Ovviamente si parla soprattutto di matrimoni di conoscenti, o di amici persi da tempo che si rifanno vivi proprio per questa occasione.
Ebbene, una storia molto curiosa sta facendo il giro del web e starà facendo di certo molto discutere. In Inghilterra, un ragazzo si reca al matrimonio di una sua ex collega lasciando come regalo una busta contenente 130 euro.
Giorni dopo la cerimonia, riceve una mail da parte della sposa che con rammarico nei confronti dell’ex collega e della scelta del contenuto della busta, si esprime così :”il contributo non sembra corrispondere al calore degli auguri espressi per il grande giorno. Se volessi inviare un aggiustamento, sarebbe cosa gradita”.
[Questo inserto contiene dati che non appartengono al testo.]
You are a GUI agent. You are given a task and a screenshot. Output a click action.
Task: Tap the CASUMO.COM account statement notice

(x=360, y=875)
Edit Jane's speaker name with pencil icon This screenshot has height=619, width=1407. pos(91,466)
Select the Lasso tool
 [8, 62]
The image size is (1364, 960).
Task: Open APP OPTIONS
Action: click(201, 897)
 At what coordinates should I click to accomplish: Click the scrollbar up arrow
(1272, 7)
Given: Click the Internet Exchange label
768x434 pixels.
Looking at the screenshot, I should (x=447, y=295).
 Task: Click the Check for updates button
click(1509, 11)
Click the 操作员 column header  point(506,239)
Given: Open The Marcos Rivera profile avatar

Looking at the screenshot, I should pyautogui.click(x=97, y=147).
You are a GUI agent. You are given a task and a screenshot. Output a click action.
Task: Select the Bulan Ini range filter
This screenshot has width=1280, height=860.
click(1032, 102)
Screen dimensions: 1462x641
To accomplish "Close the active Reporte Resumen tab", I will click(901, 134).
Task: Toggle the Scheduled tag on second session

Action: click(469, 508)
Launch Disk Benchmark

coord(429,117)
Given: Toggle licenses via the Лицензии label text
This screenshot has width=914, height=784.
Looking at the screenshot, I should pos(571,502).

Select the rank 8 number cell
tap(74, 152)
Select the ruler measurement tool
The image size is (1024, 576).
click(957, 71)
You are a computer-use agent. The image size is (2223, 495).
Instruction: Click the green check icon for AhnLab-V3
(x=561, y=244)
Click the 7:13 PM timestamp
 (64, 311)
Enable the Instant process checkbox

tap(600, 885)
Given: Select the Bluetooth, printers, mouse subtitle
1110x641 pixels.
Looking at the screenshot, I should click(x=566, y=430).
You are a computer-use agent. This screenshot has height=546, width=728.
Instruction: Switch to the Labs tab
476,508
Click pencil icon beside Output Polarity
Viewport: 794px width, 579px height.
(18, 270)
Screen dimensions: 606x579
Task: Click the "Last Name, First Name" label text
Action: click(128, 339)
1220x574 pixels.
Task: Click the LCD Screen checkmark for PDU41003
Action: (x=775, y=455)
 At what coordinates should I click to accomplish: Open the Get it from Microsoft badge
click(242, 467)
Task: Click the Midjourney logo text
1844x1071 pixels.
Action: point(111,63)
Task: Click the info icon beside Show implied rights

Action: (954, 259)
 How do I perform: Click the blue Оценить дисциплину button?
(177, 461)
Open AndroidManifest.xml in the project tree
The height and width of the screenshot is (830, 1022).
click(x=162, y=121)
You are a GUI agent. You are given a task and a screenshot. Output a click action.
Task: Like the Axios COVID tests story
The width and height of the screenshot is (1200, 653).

Non oso immaginare la faccia che ha fatto il povero ragazzo appena letta la mail, sono indecisa tra un’uscita degli occhi fuori dalle orbite o una bocca aperta con mento fino alle ginocchia.
Siamo decisamente arrivati alla frutta, come in quelle composizioni stratosferiche che troviamo nei banchetti nuziali. Il ragazzo ha raccontato la vicenda su un popolare network dedicato alla famiglia, Mumsnet, chiedendo un consiglio su come comportarsi dopo tale richiesta e che avendo ricevuto una eredità proprio nello stesso periodo del matrimonio, sospettava il fatto che gli sposi ne fossero venuti a conoscenza e per questo motivo si aspettassero di più, fino a pretenderlo con una mail.
Si giustifica infine precisando che si trattava del matrimonio di una ex collega e non di un caro amico o parente. Questa storia ha ottenuto tantissime risposte, tra le più svariate, io sono certa che un grandissimo del nostro cinema Totò, avrebbe così risposto: “Ma mi faccia il piacere!!”.